Rui's Blog

Lecture 21: OpenMP Work Sharing.

Lecture Summary

  • Last time: OpenMP nested parallelism, work sharing (for loops, sections)
  • Today
    • OpenMP: nested parallelism, work sharing (tasks)
    • OpenMP: variable scoping, synchronization, loose ends

OpenMP Work Sharing

omp sections

Ending example

omp tasks

  • Pros: Allows parallelization of irregular problems
    • Unbounded loops
    • Recursive algorithms
    • Producer/consumer
  • Cons: Relatively tricky to deal with & introduce some overhead
  • Motivations
    • OpenMP started to be tailored for large array-based applications
    • For example, the parallelization of a dynamic list traversal cannot be done in OpenMP for a long time
    • Storing pointers to list elements in an array: High overhead for array construction (not easy to parallelize)
    • Using single nowait inside a parallel region: High cost of the single construct.
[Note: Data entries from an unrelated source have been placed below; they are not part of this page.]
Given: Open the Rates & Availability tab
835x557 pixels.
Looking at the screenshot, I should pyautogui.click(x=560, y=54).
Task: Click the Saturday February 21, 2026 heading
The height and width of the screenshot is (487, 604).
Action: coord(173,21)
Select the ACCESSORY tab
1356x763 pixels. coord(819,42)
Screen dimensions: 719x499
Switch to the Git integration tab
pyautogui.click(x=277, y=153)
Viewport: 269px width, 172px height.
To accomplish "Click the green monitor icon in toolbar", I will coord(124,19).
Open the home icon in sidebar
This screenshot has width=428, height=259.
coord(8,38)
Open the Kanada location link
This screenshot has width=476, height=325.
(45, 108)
Also, each thread needs to traverse the entire list to determine if another thread has already processed that element
  • Who does what and when?
    • The developer
      • Uses a pragma to specify where & what the tasks are
      • Ensures that there are no dependencies (that is, tasks can be executed independently)
    • The OpenMP runtime system
      • Generates a new task whenever a thread encounters a task construct
      • Decide the moment of execution (can be immediate or delayed)
  • Definition: A task is a specific instance/combo of executable code along w/ its data environment (the shared & private data manipulated by the task) and ICV (internal control variables: thread scheduling and environment variables, typically associated with OpenMP)
  • Synchronization issues. Solution: use task barriers (#pragma omp barrier, #pragma omp taskwait) to ensure the completion of tasks.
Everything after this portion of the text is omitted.